Community Building is a group intervention that increases collective capacity by improving trust among members. The method was developed by internationally-acclaimed psychiatrist and best-selling author, M. Scott Peck — and described in his books The Different Drum and A World Waiting to Be Born. Used in a wide rage of contexts around the world, Community Building teaches a set of simple communication skills that enhance collaboration, improve group performance, and increase productivity. In a concentrated and intensely personal three-day format, participants learn to:
- Transcend the diversity of their backgrounds,
- Enter into difficult dialogue gracefully, and
- Both notice and be of service to the hidden order at work in their shared group experience.
While many people report private benefits from attending a Community Building Workshop, the method is specifically not group therapy. It is a group’s group — where the principal gain is a collective gain.
Community Building Enhances Training Outcomes
When properly integrated into training programs, Community Building improves the learning experience of their participants. In fact, research demonstrates that Community Building groups achieve significantly better training outcomes. This is because it prepares them to learn. For example, it deepens trust among participants, increases their hope for the future, and creates a sense of belonging to something positive outside themselves.

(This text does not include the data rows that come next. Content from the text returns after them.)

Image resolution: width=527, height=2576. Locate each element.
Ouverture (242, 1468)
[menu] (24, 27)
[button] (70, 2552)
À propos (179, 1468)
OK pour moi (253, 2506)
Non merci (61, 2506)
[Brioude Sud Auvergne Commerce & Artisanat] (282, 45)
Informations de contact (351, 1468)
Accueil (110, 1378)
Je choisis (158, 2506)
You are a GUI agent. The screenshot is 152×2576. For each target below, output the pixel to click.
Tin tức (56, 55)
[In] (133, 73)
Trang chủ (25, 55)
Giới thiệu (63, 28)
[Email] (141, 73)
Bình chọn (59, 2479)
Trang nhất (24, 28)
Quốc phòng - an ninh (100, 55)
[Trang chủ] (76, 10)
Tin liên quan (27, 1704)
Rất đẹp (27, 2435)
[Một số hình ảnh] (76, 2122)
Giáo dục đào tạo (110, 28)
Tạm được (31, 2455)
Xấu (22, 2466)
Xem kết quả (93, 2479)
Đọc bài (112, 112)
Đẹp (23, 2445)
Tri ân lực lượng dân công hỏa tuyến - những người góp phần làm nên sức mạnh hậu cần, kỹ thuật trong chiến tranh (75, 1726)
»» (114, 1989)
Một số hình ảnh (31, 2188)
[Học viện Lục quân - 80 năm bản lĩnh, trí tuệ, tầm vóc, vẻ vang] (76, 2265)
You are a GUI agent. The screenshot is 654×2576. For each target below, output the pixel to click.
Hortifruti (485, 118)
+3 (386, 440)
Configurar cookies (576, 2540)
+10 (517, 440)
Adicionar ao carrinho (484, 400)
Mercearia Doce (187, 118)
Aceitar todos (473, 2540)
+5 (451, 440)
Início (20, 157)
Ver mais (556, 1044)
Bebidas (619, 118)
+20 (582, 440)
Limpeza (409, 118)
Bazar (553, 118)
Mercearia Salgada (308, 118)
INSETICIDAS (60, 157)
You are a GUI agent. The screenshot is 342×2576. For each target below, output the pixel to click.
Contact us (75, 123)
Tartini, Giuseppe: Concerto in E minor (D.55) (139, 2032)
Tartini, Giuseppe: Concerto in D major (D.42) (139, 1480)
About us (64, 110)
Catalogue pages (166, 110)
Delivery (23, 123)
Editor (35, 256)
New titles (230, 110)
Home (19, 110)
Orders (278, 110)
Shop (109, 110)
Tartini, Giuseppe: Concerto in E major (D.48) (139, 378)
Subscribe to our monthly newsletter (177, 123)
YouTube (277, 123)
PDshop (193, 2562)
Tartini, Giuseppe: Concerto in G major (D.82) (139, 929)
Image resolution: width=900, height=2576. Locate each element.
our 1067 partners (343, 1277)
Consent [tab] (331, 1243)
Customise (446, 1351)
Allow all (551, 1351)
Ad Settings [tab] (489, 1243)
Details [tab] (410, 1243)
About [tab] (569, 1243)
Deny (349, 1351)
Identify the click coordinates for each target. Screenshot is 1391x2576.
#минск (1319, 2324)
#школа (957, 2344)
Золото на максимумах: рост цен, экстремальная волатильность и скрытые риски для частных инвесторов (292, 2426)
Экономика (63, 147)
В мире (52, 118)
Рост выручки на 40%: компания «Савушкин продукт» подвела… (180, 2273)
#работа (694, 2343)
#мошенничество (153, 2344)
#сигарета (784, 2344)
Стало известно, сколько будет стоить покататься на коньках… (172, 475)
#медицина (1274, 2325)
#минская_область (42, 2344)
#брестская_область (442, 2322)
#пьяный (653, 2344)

These properties can be tricky for helping professionals to achieve in their training programs. However, they surface in a very short period of time in Community Building Workshops. What’s more, they last for as long as the group remains together — serving as an adhesive force that promotes rapid teaming with high levels of productivity.
Robert E. Roberts, PhD (Sep 5, 1943 – Oct 14, 2013)
We instituted Community Building at Chattanooga Endeavors in 1996 with Robert E. Roberts, PhD. Bob’s pioneering work at Project Return demonstrated the unique value of providing helping services in the context of Community Building.
Bob introduced many groups to Community Building. However, only a few were able to implement it. And Chattanooga Endeavors alone was able to sustain it.
Although Project Return no longer exists, Bob’s legacy lives on: Both in the thousands of men and women who he helped to transition from prison to free society as well as in the work that Chattanooga Endeavors continues to do creating second chances for former offenders and their loved ones.